» Provided records:
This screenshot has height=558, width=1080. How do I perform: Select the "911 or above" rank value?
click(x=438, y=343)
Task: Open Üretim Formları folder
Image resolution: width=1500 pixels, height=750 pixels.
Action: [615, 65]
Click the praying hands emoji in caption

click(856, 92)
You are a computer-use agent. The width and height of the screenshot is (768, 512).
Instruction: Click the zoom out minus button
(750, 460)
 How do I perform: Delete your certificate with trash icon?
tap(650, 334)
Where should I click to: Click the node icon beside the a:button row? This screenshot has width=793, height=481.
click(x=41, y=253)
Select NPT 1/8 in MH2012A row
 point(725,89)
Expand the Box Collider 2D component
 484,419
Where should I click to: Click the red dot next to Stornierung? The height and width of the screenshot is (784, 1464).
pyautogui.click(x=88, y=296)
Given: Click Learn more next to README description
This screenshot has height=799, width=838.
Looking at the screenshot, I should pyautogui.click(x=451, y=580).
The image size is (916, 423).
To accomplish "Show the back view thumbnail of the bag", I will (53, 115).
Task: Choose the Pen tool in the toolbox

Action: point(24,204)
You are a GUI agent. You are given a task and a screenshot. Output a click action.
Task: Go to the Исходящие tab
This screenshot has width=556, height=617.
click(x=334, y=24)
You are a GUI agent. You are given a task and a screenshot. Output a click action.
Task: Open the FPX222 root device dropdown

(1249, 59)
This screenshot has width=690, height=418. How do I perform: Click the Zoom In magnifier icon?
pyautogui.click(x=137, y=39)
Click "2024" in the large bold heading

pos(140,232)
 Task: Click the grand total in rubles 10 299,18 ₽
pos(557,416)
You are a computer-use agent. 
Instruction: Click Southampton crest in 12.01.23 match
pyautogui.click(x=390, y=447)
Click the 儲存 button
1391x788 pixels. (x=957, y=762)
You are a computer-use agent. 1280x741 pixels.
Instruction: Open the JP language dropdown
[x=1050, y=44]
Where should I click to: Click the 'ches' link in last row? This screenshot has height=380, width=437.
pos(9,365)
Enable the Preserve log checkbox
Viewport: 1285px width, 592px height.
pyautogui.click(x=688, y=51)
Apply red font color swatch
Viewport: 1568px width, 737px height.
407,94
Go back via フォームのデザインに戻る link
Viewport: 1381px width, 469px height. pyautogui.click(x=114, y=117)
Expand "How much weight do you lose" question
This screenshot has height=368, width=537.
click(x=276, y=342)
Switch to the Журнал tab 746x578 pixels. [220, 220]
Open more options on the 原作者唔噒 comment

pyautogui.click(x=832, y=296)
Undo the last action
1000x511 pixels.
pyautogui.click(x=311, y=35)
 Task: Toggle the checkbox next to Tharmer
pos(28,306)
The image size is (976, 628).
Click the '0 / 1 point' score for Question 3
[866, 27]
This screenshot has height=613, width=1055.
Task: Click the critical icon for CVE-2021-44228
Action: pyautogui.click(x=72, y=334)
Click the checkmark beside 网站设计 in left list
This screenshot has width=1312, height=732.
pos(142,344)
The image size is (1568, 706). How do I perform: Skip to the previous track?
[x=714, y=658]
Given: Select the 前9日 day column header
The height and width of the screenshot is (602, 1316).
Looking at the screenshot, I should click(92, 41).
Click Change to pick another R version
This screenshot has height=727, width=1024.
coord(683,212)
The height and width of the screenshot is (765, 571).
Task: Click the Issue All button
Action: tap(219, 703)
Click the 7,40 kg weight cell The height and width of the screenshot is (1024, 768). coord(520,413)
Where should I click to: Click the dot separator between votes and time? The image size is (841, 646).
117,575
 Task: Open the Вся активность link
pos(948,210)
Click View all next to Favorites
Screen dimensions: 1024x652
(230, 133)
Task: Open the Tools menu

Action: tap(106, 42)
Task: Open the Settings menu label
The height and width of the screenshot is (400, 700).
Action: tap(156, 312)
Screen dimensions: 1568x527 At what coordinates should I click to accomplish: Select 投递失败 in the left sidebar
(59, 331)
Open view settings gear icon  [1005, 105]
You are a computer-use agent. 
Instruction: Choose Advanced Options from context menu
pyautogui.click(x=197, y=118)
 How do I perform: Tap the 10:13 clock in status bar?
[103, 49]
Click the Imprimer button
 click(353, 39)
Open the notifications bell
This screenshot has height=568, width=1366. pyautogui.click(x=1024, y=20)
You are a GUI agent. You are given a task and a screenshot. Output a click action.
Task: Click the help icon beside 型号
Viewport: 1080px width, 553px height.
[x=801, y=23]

» Problem to solve: Output the entire listing precisely as it stands.

» Task result:
This screenshot has height=558, width=1080. How do I perform: Select the "911 or above" rank value?
click(x=438, y=343)
Task: Open Üretim Formları folder
Image resolution: width=1500 pixels, height=750 pixels.
Action: [615, 65]
Click the praying hands emoji in caption

click(856, 92)
You are a computer-use agent. The width and height of the screenshot is (768, 512).
Instruction: Click the zoom out minus button
(750, 460)
 How do I perform: Delete your certificate with trash icon?
tap(650, 334)
Where should I click to: Click the node icon beside the a:button row? This screenshot has width=793, height=481.
click(x=41, y=253)
Select NPT 1/8 in MH2012A row
 point(725,89)
Expand the Box Collider 2D component
 484,419
Where should I click to: Click the red dot next to Stornierung? The height and width of the screenshot is (784, 1464).
pyautogui.click(x=88, y=296)
Given: Click Learn more next to README description
This screenshot has height=799, width=838.
Looking at the screenshot, I should pyautogui.click(x=451, y=580).
The image size is (916, 423).
To accomplish "Show the back view thumbnail of the bag", I will (53, 115).
Task: Choose the Pen tool in the toolbox

Action: point(24,204)
You are a GUI agent. You are given a task and a screenshot. Output a click action.
Task: Go to the Исходящие tab
This screenshot has width=556, height=617.
click(x=334, y=24)
You are a GUI agent. You are given a task and a screenshot. Output a click action.
Task: Open the FPX222 root device dropdown

(1249, 59)
This screenshot has width=690, height=418. How do I perform: Click the Zoom In magnifier icon?
pyautogui.click(x=137, y=39)
Click "2024" in the large bold heading

pos(140,232)
 Task: Click the grand total in rubles 10 299,18 ₽
pos(557,416)
You are a computer-use agent. 
Instruction: Click Southampton crest in 12.01.23 match
pyautogui.click(x=390, y=447)
Click the 儲存 button
1391x788 pixels. (x=957, y=762)
You are a computer-use agent. 1280x741 pixels.
Instruction: Open the JP language dropdown
[x=1050, y=44]
Where should I click to: Click the 'ches' link in last row? This screenshot has height=380, width=437.
pos(9,365)
Enable the Preserve log checkbox
Viewport: 1285px width, 592px height.
pyautogui.click(x=688, y=51)
Apply red font color swatch
Viewport: 1568px width, 737px height.
407,94
Go back via フォームのデザインに戻る link
Viewport: 1381px width, 469px height. pyautogui.click(x=114, y=117)
Expand "How much weight do you lose" question
This screenshot has height=368, width=537.
click(x=276, y=342)
Switch to the Журнал tab 746x578 pixels. [220, 220]
Open more options on the 原作者唔噒 comment

pyautogui.click(x=832, y=296)
Undo the last action
1000x511 pixels.
pyautogui.click(x=311, y=35)
 Task: Toggle the checkbox next to Tharmer
pos(28,306)
The image size is (976, 628).
Click the '0 / 1 point' score for Question 3
[866, 27]
This screenshot has height=613, width=1055.
Task: Click the critical icon for CVE-2021-44228
Action: pyautogui.click(x=72, y=334)
Click the checkmark beside 网站设计 in left list
This screenshot has width=1312, height=732.
pos(142,344)
The image size is (1568, 706). How do I perform: Skip to the previous track?
[x=714, y=658]
Given: Select the 前9日 day column header
The height and width of the screenshot is (602, 1316).
Looking at the screenshot, I should click(92, 41).
Click Change to pick another R version
This screenshot has height=727, width=1024.
coord(683,212)
The height and width of the screenshot is (765, 571).
Task: Click the Issue All button
Action: tap(219, 703)
Click the 7,40 kg weight cell The height and width of the screenshot is (1024, 768). coord(520,413)
Where should I click to: Click the dot separator between votes and time? The image size is (841, 646).
117,575
 Task: Open the Вся активность link
pos(948,210)
Click View all next to Favorites
Screen dimensions: 1024x652
(230, 133)
Task: Open the Tools menu

Action: tap(106, 42)
Task: Open the Settings menu label
The height and width of the screenshot is (400, 700).
Action: tap(156, 312)
Screen dimensions: 1568x527 At what coordinates should I click to accomplish: Select 投递失败 in the left sidebar
(59, 331)
Open view settings gear icon  [1005, 105]
You are a computer-use agent. 
Instruction: Choose Advanced Options from context menu
pyautogui.click(x=197, y=118)
 How do I perform: Tap the 10:13 clock in status bar?
[103, 49]
Click the Imprimer button
 click(353, 39)
Open the notifications bell
This screenshot has height=568, width=1366. pyautogui.click(x=1024, y=20)
You are a GUI agent. You are given a task and a screenshot. Output a click action.
Task: Click the help icon beside 型号
Viewport: 1080px width, 553px height.
[x=801, y=23]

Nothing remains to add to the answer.